Port aggregation is equivalent to adding lanes to a highway without increasing the speed limit. If you have a server with 2 10GbE ports bonded in LACP, it can service 2 workstations at 10GbE simultaneously but a single workstation would not be able to leverage 20 Gb. As mentioned, SMB multi path circumvents this by splitting traffic into multiple “lanes”. It is an option for you to avoid 25gb connections. It was historically a windows feature but it was recently officially added to samba which is the Linux/BSD SMB implementation (it had been an experimental feature for a while but is now considered stable).
Sorry I should have mentioned it earlier. I primarily work with Macs which don’t support it so I tend to forget that it exists.
One other note, in my experience, the cheaper net gear 10GbE switches have problems with jumbo frames.
Yeah. Paying more for less complexity is often underrated around here with most people building homelab on a tight budget.
NIC-wise, I haven’t needed to deploy any 25Gb infra myself. In general Intel NICs are the safest bet though. AFAIK, there is no copper solution, so it’s going to be fiber with SFP28 transceivers. CAT8 cable is a thing (40Gb) but I have never seen a switch for it. Probably extremely expensive.
Caveat that sfp28 DACs do exist but only for short runs afaik. I assume the workstations are not immediately adjacent to the rack…
I’d put aside some time and read through this before you get it:
Looks pretty normal though.
Are you wanting to use an automation tool to configure this (or I’m thinking in your case, probably just set and forget)? Skimming the cli reference, I don’t see anything about auto-provisioning, netboot or similar. The one advantage to the Mikrotik switch is that RouterOS has an Ansible module and some auto-provisioning capability.
Also, wow this is probably the most affordable SONiC-compatible 10G switch I’ve seen. Can’t wait for these to hit used market.
I don’t know for sure, but since QSFP is essentially 4X SFP+, it might not be possible. I’m not an expert on the particulars of the implementation, but my understanding of QSFP and QSFP28 are that they are essentially 4 interfaces bonded in hardware instead of software. For instance, there are QSFP breakout cables that convert to 4X SFP+. There’s no adapter chip in there, the connection can just be physically divided into 4. This is not the case for SFP28 which is actually a single 25Gb link, similar to SFP+ is 10Gb.

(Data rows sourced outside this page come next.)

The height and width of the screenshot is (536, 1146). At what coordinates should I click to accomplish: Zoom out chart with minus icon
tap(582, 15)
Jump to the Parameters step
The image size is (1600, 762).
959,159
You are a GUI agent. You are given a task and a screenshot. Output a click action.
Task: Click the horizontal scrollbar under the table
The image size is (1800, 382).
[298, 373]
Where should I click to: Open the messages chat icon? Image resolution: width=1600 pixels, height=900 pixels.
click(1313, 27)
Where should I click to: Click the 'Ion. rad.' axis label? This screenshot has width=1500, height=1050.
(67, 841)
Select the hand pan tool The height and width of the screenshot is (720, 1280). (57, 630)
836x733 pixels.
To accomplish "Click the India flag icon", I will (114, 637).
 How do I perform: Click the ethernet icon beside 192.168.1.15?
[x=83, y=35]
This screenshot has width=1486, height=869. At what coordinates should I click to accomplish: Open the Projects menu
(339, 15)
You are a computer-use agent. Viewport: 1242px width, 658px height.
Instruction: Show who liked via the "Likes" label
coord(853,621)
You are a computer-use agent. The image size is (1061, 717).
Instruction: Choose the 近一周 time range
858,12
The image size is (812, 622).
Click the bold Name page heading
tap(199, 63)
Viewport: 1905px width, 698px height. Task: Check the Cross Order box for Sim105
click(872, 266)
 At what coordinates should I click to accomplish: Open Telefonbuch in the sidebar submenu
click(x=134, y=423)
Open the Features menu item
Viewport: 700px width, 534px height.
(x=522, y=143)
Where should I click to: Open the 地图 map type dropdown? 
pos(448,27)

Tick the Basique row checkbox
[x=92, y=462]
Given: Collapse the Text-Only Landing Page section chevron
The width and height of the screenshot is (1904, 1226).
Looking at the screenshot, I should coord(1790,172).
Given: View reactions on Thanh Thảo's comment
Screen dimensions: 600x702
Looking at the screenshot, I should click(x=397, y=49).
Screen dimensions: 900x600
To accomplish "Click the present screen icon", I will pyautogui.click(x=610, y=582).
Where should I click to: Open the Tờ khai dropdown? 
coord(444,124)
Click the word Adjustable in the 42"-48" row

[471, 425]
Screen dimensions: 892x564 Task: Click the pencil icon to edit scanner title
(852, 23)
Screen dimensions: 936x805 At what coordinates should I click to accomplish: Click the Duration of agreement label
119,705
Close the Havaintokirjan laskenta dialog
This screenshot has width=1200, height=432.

That said, there are multiple 40G standards out there. As mentioned before, CAT8 cables are intended for some sort of 40Gb standard that isn’t QSFP. There’s also infiniband, but I think that’s pretty ancient now.
This actually brings up a point about that switch. It’s unusual to have both SFP28 and QSFP ports on the same switch. If the SFP28s are downlinks and the QSFP is uplink, I’m not sure that a single connection could ever surpass 10Gb since QSFP is essentially 4x 10Gb. It’s possible that the benefit of QSFP over software aggregation is that it can saturate 40G over a single connection, but I’m not sure. I’ve only ever used QSFP as an interconnect between switches.
Good luck using balance-rr mode bonding with anything other than two Linux hosts running a test in iperf … I assumed we were talking real world situations where the clients may be any os and doing real file transfers…
Two thousand pages of commands!!! LOL. Talk about watching paint dry… in its basic form can I not just connect devices and it’ll switch packets for me without diving into this manual in detail?
A switch with 25G links to clients/servers would not make sense to have “slow” 40G uplinks. Most would have 100G uplinks, like MikroTik CCR2216 @oO.o mentioned or the FS N8569-48BC or Aruba JL702A (← warning, shitty website)
Edit: Juniper EX4650 could be something. No idea about prices (and potentially required licenses though)
Thread is a month old but just joined the forum to chime in as I’m also looking for a similar solution for bandwidth but not so many shared users.
I’ve been in post for 20 years and the last 18 months a lot of my income has come from dailies. I really think you should consider proxy editing for your workflow. Then you don’t have to use a ton of capital building a network that can share multiple streams of Red raw. Data in post only gets bigger as time goes on so if you ever want to scale your business it’s a big investment to accomodate more users. I’m guessing the reason you want to work on the camera files directly is so that you can do the offline and online at the same time? If that’s the case it may just be better to invest in fast local storage and share projects across a 10gbe network.